→ Sección de texto
»»

Lo más grave es que entre la propaganda israelí, el desprecio estadunidense hacia los árabes y la incapacidad de éstos y de los palestinos para formular y representar los intereses de su propio pueblo, se ha creado un clima de deshumanización de los palestinos, cuyos enormes sufrimientos cotidianos, por horas e incluso minuto a minuto, ya no tienen reconocimiento alguno. Es como si no tuvieran existencia excepto cuando alguien comete un acto terrorista, y entonces el aparato mundial de los medios de comunicación brinca y embarra su existencia real como pueblo doliente y vivo, su historia real, y las esconde bajo una manta enorme que trae inscrita la palabra "terrorista". No sé de una deshumanización tan sistemática en la historia reciente que se aproxime a ésta, pese a las voces ocasionales que disienten aquí o allá. Finalmente, lo que me preocupa es la cooperación (colaboración es un término mejor) árabe y palestina en esta deshumanización. Nuestros escasos representantes en los medios hablan a lo sumo eficiente y desapasionadamente de los méritos del discurso de Bush o del plan Mitchell, pero de ninguna manera muestran los sufrimientos de su gente, ni su historia ni su realidad actual.

««

→ Tarea A
Traduce al inglés esta oración del texto sobre la deshumanización de los palestinos: "No sé de una deshumanización tan sistemática en la historia reciente que se aproxime a ésta, pese a las voces ocasionales que disienten aquí o allá."
→ Tarea B
Indica, por favor, si cada afirmación concuerda con el texto sobre la deshumanización de los palestinos. Responde sí o no y cita las palabras del texto que lo deciden. (i) En el texto, "colaboración" se considera un término mejor que "cooperación". (ii) Los escasos representantes en los medios muestran los sufrimientos de su gente. (iii) Los sufrimientos cotidianos de los palestinos siguen teniendo reconocimiento.

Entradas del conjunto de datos
»»

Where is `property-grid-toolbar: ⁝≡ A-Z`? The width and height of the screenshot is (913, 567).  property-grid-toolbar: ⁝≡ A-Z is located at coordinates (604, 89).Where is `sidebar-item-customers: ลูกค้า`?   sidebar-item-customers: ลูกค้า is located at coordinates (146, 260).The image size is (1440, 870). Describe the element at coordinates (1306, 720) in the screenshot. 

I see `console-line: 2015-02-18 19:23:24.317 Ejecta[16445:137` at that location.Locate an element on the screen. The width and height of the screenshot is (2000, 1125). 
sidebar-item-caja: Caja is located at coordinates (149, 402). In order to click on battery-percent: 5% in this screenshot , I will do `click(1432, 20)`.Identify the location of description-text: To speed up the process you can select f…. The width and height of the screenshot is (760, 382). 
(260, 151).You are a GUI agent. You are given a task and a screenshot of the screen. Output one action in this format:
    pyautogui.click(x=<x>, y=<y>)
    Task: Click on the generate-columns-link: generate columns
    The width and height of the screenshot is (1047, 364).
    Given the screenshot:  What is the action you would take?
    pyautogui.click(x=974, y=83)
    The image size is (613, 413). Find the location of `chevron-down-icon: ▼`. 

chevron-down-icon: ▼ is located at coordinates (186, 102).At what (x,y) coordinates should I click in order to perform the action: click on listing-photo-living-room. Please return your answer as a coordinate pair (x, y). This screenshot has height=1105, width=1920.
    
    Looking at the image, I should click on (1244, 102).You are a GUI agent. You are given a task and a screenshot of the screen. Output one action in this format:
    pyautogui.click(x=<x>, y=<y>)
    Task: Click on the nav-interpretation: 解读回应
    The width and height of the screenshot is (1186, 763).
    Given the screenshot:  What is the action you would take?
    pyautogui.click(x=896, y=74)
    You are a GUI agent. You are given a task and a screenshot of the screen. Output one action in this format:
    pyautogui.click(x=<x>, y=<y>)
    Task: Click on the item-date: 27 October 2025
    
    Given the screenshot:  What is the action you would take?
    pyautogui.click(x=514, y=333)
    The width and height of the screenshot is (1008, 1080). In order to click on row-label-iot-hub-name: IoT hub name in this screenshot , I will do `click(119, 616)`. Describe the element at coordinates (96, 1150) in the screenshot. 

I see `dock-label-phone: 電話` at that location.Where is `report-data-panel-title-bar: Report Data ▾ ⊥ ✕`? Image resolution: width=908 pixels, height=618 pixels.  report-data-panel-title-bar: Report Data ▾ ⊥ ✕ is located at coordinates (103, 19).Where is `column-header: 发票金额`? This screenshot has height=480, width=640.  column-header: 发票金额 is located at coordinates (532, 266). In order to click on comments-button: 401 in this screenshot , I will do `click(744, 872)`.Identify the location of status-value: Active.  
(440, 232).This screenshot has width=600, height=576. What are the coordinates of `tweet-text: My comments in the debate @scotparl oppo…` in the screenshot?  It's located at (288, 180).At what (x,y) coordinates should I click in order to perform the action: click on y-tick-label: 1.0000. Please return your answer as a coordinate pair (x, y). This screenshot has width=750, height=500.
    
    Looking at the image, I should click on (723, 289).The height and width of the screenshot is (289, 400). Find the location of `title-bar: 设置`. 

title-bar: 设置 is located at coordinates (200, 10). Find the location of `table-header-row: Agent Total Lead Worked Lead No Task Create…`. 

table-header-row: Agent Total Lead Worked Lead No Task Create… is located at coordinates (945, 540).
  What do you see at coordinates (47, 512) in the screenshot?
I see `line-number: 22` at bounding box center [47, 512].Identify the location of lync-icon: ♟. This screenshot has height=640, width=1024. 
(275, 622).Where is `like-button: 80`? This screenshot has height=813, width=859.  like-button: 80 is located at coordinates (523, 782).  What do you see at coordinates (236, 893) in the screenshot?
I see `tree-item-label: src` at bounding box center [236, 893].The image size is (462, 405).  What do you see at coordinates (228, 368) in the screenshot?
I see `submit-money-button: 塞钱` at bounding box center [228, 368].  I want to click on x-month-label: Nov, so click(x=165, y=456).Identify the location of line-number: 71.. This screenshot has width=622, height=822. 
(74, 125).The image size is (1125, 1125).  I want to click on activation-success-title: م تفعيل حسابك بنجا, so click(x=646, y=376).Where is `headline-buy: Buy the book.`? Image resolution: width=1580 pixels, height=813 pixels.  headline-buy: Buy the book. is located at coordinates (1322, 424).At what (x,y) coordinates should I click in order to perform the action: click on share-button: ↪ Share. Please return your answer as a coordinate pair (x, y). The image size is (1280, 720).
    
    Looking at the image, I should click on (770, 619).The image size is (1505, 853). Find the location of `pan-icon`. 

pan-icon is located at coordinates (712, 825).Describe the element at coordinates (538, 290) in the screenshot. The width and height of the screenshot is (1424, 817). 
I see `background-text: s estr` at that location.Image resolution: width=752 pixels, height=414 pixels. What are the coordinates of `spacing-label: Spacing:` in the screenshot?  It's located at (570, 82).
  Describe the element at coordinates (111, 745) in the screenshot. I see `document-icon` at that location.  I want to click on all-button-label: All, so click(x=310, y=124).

««

→ Respuesta A
I know of no dehumanization so systematic in recent history that comes close to this one, despite the occasional voices that dissent here or there.

→ Respuesta B
(i) Sí: "(colaboración es un término mejor)".
(ii) No: "pero de ninguna manera muestran los sufrimientos de su gente".
(iii) No: "ya no tienen reconocimiento alguno".